What Can be Done to Kick the Can?

Individuals

  • Pledge to stop your consumption of sugary drinks. Visit www.fewersugarydrinks.org.
  • Kick the Can out of your house - make water your default drink.
  • Tell everyone you know The Facts about sugary drinks.
  • Investigate your school district's policy on selling sugary drinks in vending machines, school stores, or at fundraisers; work for a school beverage policy that bans all sugary drinks.
  • Tell your mayor, city council members, and state legislators that you want healthy beverage policies passed.

Schools and School Districts

  • Eliminate the sale of all sugary drinks on K-12 school campuses.
  • Prohibit sugary drink advertising and sponsorship on school campuses.
  • Don't accept sponsorship, grant, or gift money from beverage companies.

Organizations

(Hospitals, public and private employers, religious institutions, and community organizations)

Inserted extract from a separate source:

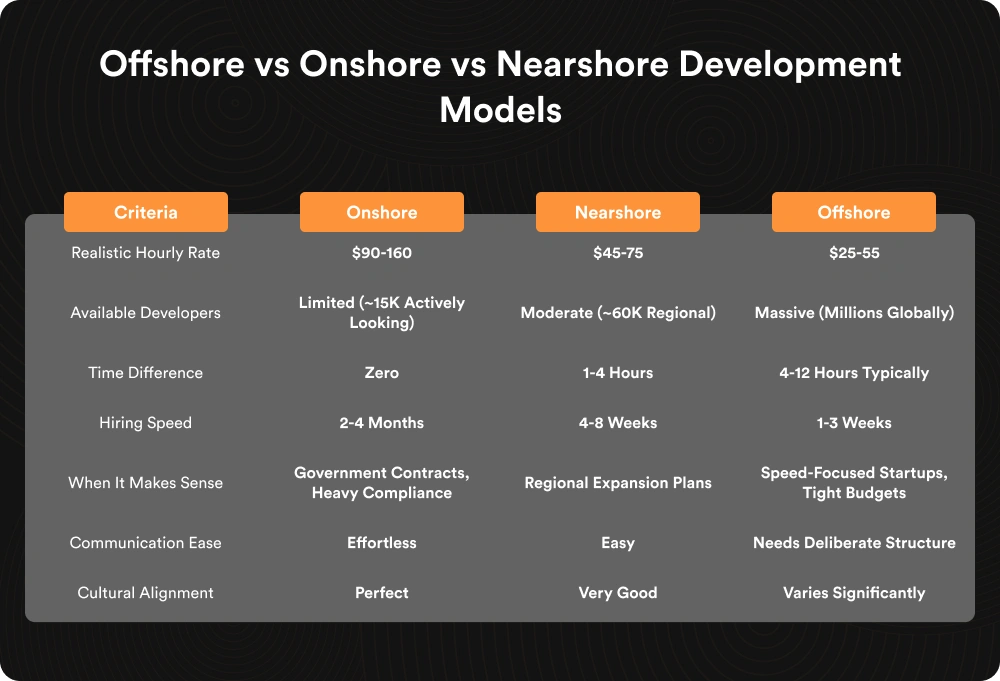
Task: Select the Onshore column header
Action: (x=381, y=212)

  • Include The Facts about sugary drinks in workplace wellness education.
  • Limit or stop the sale of sugary drinks in vending machines and cafeterias; stop serving sugary drinks at conferences and staff meetings.
  • Provide and sell only healthy beverages at programs and events especially those attended by children and adolescents.
  • Don't accept sponsorship, grant, or gift money from beverage companies.

Local City and County Governments

  • Prohibit the purchase of sugary drinks with city or county funds.
  • Eliminate sugary drinks in vending machines on property owned or leased by cities or counties.
  • Prohibit sugary drink advertising and sponsorship at city and county events, sports leagues, facilities and programs.
  • Enact a sugary drink tax and earmark the revenue for community-based obesity prevention programs.

State Governments

  • Prohibit marketing of sugary drinks on K-12 public school campuses.
  • Enact an excise tax of at least one-cent-per-ounce on sugary drinks and earmark the revenue for community-based obesity prevention programs.

Congress

  • Prohibit the sale, serving and marketing of sugary drinks on K-12 public school campuses.
  • Mandate that the Food and Drug Administration require sugary drink manufacturers to include a warning label on the front of all products listing the number of teaspoons of added sugar.
  • Require the Federal Trade Commission to develop and implement standards to limit advertising of sugary drinks to children under age 16.
  • Enact an excise tax of at least one-cent-per-ounce on sugary drinks and earmark the revenue for community-based obesity prevention programs.